先のドラフトで日ハムから1位指名を受けた東海大・菅野智之は、伯父・原辰徳監督のいる巨人入団を目指して1年間の浪人生活を決めた。ラブコールを送られた巨人は嬉しさ一杯と思いきや、さにあらず。巨人軍関係者は「菅野は欲しい。2位指名なら……ね」と、やけに冷たい物言い。巨人には“浮気願望”があるようなのだ。

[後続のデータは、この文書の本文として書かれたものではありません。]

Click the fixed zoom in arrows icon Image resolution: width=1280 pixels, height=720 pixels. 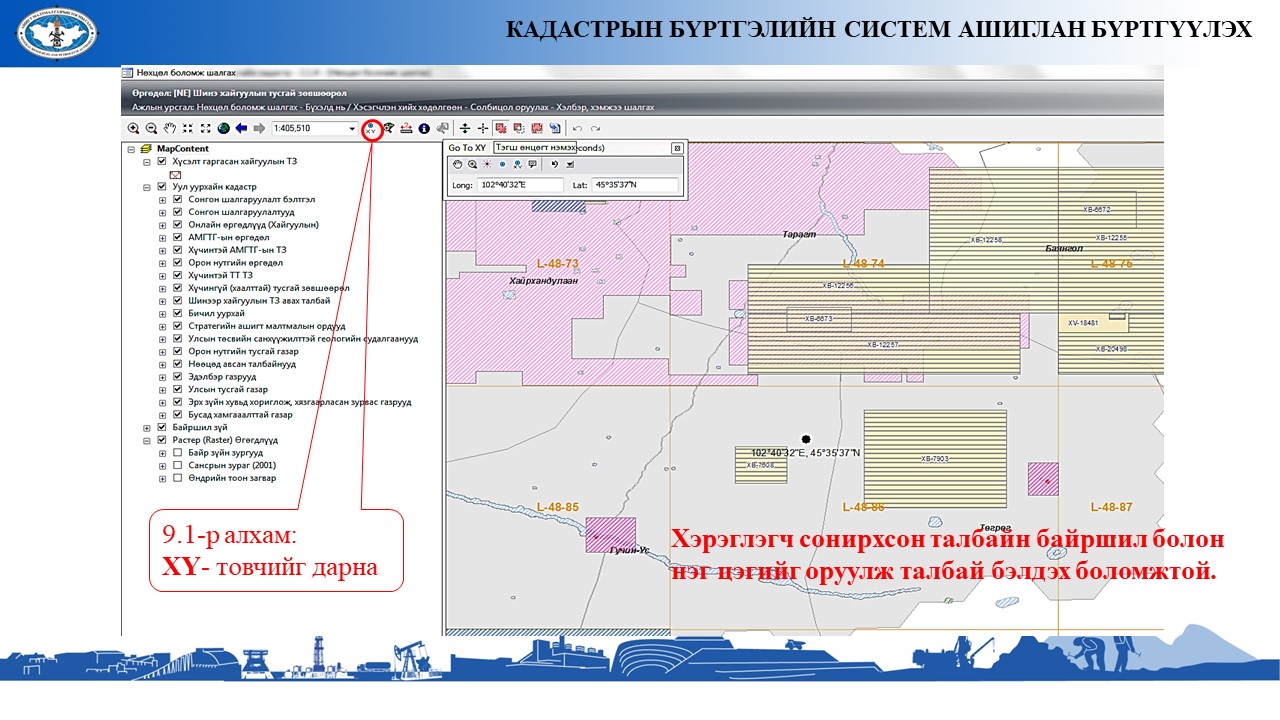pyautogui.click(x=188, y=129)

「来年のドラフトの目玉は、亜細亜大3年の東浜巨。2008年のセンバツ優勝投手(沖縄尚学)で、152キロの直球と多彩な変化球を持つ。今年のドラフトで3球団が競合した東洋大の藤岡貴裕(ロッテが指名)と同じ東都大学リーグではすでに26勝、17完封。327奪三振は藤岡の4年間より多い。菅野よりも評価は上です」(パ球団スカウト)
しかも「巨」という名にはこんな由来がある。
「父親が大の巨人ファン。家族が巨人入りを願っているのは間違いない」(アマ球界関係者)
巨人サイドも布石を打っている。巨人番記者の話。
「来季から二軍投手コーチになる亜大OBの阿波野秀幸さんです。亜大監督とはツーカーの関係で、復帰は東浜を一本釣りするためだといわれています」
となると、巨人は「1位・東浜、2位・菅野」という戦略か。だが、前出のパ球団スカウトはこういう。

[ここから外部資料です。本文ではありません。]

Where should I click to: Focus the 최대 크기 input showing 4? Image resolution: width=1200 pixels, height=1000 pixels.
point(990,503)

「伊東勤(西武)や大豊泰昭(中日)のように球団職員などで囲い込むケースはあるが、そこには翌年の1位指名を“放棄”してその選手を1位で獲得するという暗黙のルールがあった。もし巨人が菅野の“2位単独指名”をしたら、ドラフト制度が形骸化する。全球団で阻止してみせる」
もちろん、東浜は複数球団の競合は避けられないため、「二兎を追って一兎も得られずでは困る。菅野の1位指名に落ち着くのではないか」との見方もある。それでも前出の巨人軍関係者は、「原監督は事実上の1年契約。成績次第では監督更迭と同時に、菅野指名もなくなる可能性がある」と話す。「夢」は片思いで終わるか。